Case 1 (pelvic/peritoneal): The 72-year-old woman received six cycles of toripalimab combined with pemetrexed and cisplatin, followed by toripalimab maintenance therapy. She achieved a significant partial response that continued through at least 15 months of follow-up. Her quality of life improved alongside the measurable tumor shrinkage.

Case 2 (pleural): A 66-year-old man with pleural mesothelioma showed primary resistance to platinum-based chemotherapy (pemetrexed plus lobaplatin). His disease progressed with a growing chest wall mass and pleural effusion despite treatment. Molecular analysis revealed BAP1 mutations, low tumor mutational burden, and an immunosuppressive tumor microenvironment, all factors associated with poor response to standard therapies.

The divergent outcomes suggest that the anatomical site of mesothelioma, and its underlying molecular features, could play a significant role in determining which treatments work.

Why Tumor Location May Matter

Pleural mesothelioma (in the lung lining) accounts for roughly 80% of all mesothelioma cases. Peritoneal mesothelioma (in the abdominal lining) makes up most of the remainder. Pelvic mesothelioma, as in the first case, is rarer still.

The authors propose that peritoneal mesothelioma may have a different immunological profile than pleural disease, potentially making it more susceptible to immune checkpoint inhibitors like toripalimab. Pleural mesothelioma, by contrast, frequently harbors BAP1 mutations and immunosuppressive features that blunt the immune response.

This hypothesis aligns with emerging research suggesting that treatment strategies for mesothelioma should be tailored not just to cell type (epithelioid, sarcomatoid, or biphasic) but also to the anatomical site and molecular characteristics of each person’s tumor.
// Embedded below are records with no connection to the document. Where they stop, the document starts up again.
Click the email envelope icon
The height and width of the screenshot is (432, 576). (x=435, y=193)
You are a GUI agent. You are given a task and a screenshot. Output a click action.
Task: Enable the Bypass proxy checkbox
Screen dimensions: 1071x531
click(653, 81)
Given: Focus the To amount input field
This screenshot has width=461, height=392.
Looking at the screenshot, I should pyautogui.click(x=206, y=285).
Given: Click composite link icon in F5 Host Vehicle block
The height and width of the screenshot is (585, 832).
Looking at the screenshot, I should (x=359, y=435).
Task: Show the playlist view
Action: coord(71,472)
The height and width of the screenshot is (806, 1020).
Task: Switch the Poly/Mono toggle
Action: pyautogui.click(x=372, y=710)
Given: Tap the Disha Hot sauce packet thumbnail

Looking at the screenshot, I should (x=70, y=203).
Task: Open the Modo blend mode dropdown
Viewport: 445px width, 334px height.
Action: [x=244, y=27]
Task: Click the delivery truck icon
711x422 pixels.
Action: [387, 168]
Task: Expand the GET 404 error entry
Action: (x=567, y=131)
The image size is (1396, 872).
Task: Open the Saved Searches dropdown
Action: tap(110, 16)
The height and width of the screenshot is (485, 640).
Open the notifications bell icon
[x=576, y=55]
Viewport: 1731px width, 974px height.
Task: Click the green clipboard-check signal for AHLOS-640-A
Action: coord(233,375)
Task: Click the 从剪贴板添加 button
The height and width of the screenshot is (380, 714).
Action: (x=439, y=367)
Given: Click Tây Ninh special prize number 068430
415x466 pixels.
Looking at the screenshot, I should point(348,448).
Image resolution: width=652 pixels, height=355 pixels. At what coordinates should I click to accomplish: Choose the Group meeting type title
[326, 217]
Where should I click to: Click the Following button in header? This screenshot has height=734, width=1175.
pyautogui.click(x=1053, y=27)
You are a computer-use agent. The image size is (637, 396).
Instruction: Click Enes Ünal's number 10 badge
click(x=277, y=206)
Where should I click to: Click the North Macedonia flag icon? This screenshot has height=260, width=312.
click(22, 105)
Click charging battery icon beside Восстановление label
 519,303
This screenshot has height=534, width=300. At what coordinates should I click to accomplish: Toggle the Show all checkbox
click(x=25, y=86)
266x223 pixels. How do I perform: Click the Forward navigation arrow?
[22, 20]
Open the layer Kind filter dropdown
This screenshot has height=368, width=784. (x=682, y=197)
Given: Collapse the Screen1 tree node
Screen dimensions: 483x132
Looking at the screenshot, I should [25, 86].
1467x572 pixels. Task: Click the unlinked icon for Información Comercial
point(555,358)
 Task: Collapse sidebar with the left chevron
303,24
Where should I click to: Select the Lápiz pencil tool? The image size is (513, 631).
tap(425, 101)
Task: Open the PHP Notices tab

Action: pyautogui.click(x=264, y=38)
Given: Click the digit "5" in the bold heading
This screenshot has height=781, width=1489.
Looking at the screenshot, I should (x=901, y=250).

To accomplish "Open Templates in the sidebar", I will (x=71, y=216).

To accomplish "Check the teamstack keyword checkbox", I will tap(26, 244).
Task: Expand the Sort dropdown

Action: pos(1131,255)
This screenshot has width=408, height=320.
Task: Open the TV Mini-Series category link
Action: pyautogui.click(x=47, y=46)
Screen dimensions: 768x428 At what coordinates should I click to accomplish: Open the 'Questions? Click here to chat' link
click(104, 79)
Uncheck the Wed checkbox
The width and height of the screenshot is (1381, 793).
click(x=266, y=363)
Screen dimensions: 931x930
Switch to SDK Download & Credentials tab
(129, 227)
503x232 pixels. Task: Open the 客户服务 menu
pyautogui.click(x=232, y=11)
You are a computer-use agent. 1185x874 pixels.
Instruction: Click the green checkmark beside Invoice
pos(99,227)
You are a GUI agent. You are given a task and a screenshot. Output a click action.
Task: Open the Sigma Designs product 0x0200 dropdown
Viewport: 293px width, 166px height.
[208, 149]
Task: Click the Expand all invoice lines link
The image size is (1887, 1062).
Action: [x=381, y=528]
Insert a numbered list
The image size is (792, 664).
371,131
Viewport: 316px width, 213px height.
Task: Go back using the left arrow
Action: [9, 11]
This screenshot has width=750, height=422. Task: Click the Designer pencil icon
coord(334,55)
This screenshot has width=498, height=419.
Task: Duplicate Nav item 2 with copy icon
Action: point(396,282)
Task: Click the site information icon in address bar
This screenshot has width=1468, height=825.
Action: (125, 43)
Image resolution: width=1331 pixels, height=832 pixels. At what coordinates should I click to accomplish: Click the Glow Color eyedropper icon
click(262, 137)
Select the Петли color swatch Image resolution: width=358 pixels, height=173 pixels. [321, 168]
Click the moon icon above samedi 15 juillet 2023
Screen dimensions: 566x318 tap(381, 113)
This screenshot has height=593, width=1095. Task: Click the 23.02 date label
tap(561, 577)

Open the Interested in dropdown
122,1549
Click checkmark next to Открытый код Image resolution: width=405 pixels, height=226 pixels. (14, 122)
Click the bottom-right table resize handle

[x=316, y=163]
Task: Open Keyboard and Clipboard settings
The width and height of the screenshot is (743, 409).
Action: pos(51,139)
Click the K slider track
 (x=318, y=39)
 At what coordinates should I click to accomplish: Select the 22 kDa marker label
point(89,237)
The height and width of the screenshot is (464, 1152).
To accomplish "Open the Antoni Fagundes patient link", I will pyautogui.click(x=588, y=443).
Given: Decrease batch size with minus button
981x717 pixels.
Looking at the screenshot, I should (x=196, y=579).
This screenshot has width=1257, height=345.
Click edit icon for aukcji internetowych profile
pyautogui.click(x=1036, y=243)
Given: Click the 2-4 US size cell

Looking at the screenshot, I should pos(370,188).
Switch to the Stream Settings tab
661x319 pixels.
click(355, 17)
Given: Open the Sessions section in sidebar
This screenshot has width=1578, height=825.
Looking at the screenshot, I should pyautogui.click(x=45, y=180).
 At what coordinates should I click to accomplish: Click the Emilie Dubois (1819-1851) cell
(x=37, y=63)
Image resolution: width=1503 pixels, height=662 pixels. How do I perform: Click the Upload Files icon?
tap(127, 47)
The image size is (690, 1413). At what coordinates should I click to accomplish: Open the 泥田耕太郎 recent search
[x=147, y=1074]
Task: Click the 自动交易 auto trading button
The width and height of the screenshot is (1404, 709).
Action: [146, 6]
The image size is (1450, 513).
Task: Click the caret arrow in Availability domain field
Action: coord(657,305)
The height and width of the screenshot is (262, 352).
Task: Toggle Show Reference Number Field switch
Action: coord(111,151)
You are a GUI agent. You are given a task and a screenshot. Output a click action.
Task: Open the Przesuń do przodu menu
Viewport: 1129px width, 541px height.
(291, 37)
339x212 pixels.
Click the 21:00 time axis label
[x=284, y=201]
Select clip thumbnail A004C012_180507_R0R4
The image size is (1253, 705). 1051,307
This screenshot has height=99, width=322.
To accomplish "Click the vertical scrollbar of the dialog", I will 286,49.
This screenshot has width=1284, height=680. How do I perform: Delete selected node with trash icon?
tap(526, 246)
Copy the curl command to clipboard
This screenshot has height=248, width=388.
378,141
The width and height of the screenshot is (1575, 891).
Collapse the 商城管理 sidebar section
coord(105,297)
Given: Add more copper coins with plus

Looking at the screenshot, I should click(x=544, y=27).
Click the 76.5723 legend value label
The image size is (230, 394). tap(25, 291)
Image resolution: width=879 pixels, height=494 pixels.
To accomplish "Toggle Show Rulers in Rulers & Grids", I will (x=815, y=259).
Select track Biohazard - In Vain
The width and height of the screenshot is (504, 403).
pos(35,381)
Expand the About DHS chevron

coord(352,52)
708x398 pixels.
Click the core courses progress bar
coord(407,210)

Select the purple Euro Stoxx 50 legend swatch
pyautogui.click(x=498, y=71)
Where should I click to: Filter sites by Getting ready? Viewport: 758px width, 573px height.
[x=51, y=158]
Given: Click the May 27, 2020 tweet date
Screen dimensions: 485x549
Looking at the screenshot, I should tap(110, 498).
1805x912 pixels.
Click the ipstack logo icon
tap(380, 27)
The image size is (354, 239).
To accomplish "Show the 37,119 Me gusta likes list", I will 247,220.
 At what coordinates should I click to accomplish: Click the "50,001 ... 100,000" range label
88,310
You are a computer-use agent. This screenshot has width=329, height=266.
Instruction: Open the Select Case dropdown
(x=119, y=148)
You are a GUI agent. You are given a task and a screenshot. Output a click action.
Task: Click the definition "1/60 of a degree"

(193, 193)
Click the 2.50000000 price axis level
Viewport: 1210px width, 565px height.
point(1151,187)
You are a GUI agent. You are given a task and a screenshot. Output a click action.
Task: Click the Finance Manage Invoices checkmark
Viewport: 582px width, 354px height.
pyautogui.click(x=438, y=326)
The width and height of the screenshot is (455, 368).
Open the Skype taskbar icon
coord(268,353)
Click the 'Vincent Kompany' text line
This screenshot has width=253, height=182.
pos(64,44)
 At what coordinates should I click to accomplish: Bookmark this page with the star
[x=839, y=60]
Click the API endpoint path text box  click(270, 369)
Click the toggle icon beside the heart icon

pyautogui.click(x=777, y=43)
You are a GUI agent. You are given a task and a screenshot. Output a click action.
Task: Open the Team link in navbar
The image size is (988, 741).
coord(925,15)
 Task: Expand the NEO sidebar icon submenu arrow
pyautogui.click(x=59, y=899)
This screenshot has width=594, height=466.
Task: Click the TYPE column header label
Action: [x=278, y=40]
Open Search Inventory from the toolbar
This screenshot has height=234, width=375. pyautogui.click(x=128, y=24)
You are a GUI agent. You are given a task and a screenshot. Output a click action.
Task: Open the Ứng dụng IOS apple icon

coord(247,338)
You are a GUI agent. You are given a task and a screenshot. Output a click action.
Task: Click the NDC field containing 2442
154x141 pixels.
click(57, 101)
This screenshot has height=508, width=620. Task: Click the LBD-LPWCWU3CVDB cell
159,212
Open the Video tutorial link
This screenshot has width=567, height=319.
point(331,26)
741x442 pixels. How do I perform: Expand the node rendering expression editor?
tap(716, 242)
Limitations and Next Steps

The authors acknowledge several limitations. Monitoring relied on CT imaging and the CA15-3 marker, which is not specific to mesothelioma. More advanced tools, such as circulating tumor DNA (ctDNA) analysis or repeat biopsies, could provide earlier detection of resistance.

The report calls for larger prospective clinical trials to validate an anatomy-based approach to mesothelioma treatment. Specifically, the authors recommend testing immunotherapy-chemotherapy combinations in peritoneal mesothelioma cohorts and evaluating targeted therapies (such as BAP1-directed treatments) for pleural cases with identified molecular drivers.

Toripalimab is a PD-1 immune checkpoint inhibitor approved in China for several cancer types, including melanoma and nasopharyngeal carcinoma. It received FDA approval in the United States in 2023 for nasopharyngeal carcinoma. Its use in mesothelioma remains investigational.